La 5ª B del Liceo Scienze Umane non partecipa alla “battaglia” delle uova, ma compra cibo per i bimbi
L’AQUILA. È tutto pronto per festeggiare, domani, i 100 giorni dall’esame di Stato. Come di consueto, infatti, i ragazzi delle ultime classi delle scuole superiori della città si recheranno al santuario di San Gabriele per la benedizione delle penne, mentre in serata festeggeranno con i professori nel ristorante Villa Giulia.
Ma c’è anche, tra ai giovani, chi vuole festeggiare con un gesto di solidarietà. La classe 5ª B del Liceo delle Scienze Umane del Cotugno, infatti, ha deciso di non partecipare alla "battaglia" con uova, farina e altri generi alimentari che ogni anno, in occasione dei 100 giorni, si svolge nella zona di Colle Sapone.
«Abbiamo deciso di spendere i soldi che avremmo utilizzato per comprare quegli alimenti per fare una spesa da devolvere in beneficenza», spiegano i ragazzi. «Abbiamo contattato la casa famiglia Ferrari di San Gregorio, per informarci e chiedere alle suore responsabili modalità e tempi per organizzare il tutto».
L’iniziativa di beneficenza è stata accolta con entusiasmo dalla preside della scuola, Serenella Ottaviano.
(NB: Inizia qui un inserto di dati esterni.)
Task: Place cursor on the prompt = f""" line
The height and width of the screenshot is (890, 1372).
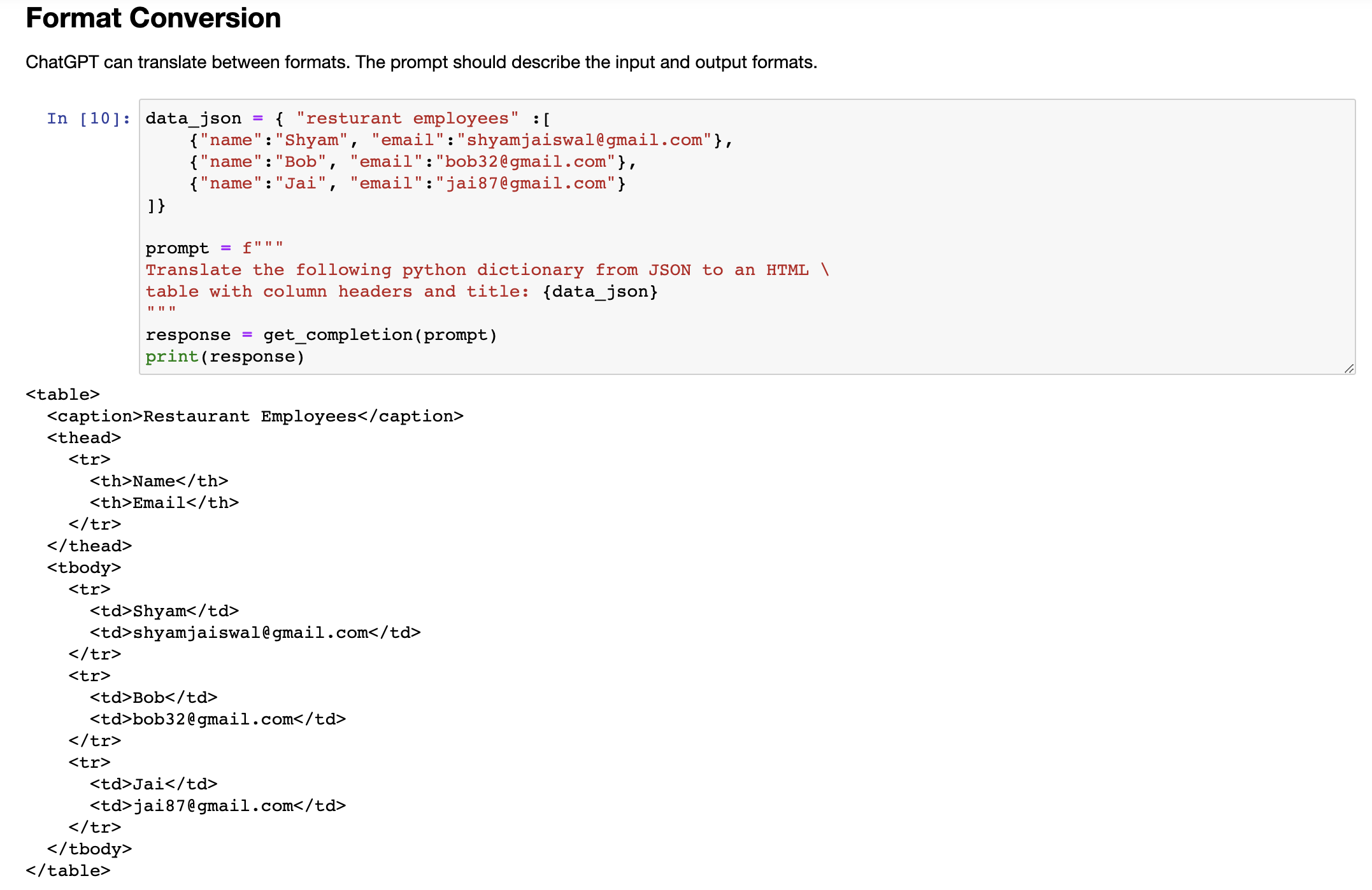Action: pos(214,248)
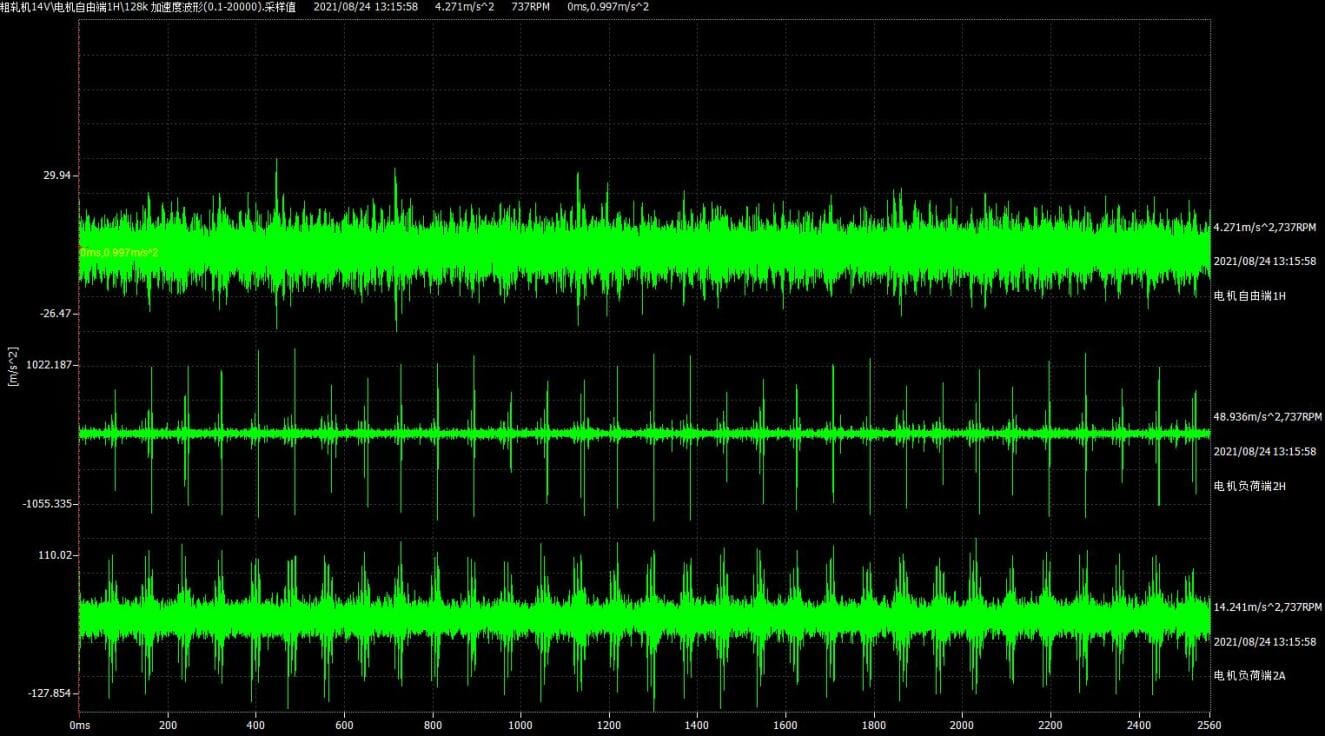Click the 737RPM value in the top header
The image size is (1325, 736).
click(532, 7)
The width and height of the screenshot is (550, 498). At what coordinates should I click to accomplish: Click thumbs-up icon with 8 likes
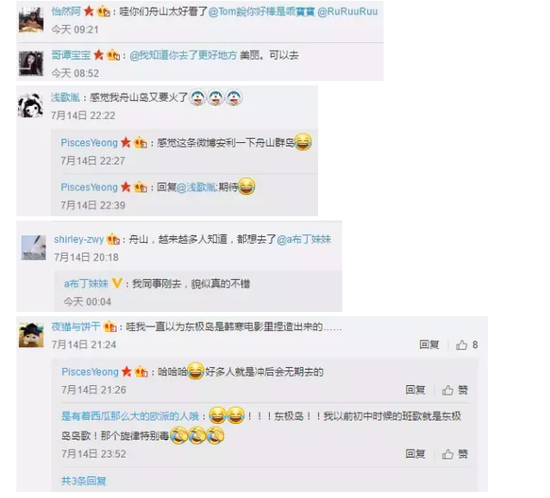coord(461,345)
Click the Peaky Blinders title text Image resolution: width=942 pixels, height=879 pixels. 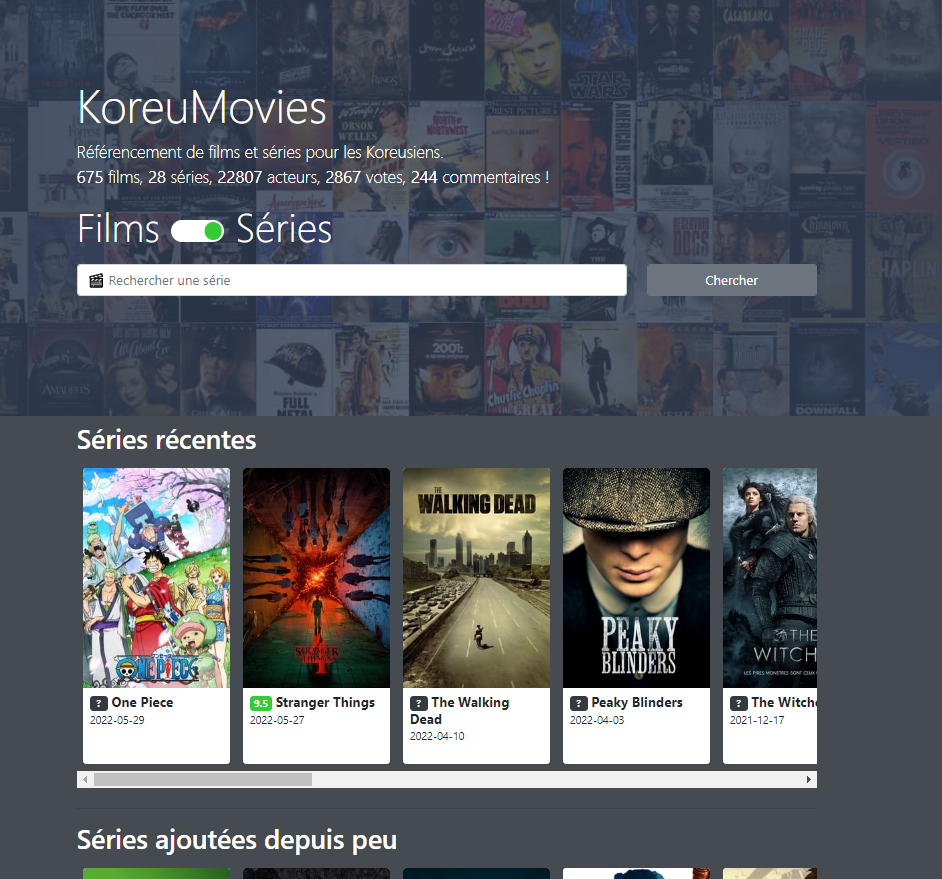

Oggi, dunque, subito dopo aver comprato il necessario, i ragazzi si recheranno nella casa famiglia per portare la spesa e per conoscere i bambini ospitati. «L'idea è nata durante un'assemblea di classe, nella quale si metteva a punto l'itinerario per la festa dei 100 giorni», raccontano gli studenti. «Si è deciso di non sprecare il cibo e i soldi, ma di utilizzarli per una buona causa, aiutando i bambini che hanno bisogno». Dalla proposta di un membro della classe, con cui tutti si sono trovati d'accordo, ha preso vita l’iniziativa di solidarietà.
Domani, invece, mentre gli altri studenti staranno battagliando a Colle Sapone, la classe parteciperà all'assemblea di istituto che si svolgerà nella sede centrale del Cotugno, a Pettino. Subito dopo si partirà tutti insieme alla volta del santuario di San Gabriele, dove i ragazzi, da tradizione, si faranno benedire le penne in vista degli esami di Stato. Per pranzo si divertiranno organizzando un'arrostata e successivamente a sera si svolgerà la consueta cena al ristorante Villa Giulia, dove festeggeranno i giorni mancanti agli esami con compagni e professori.(m.c.)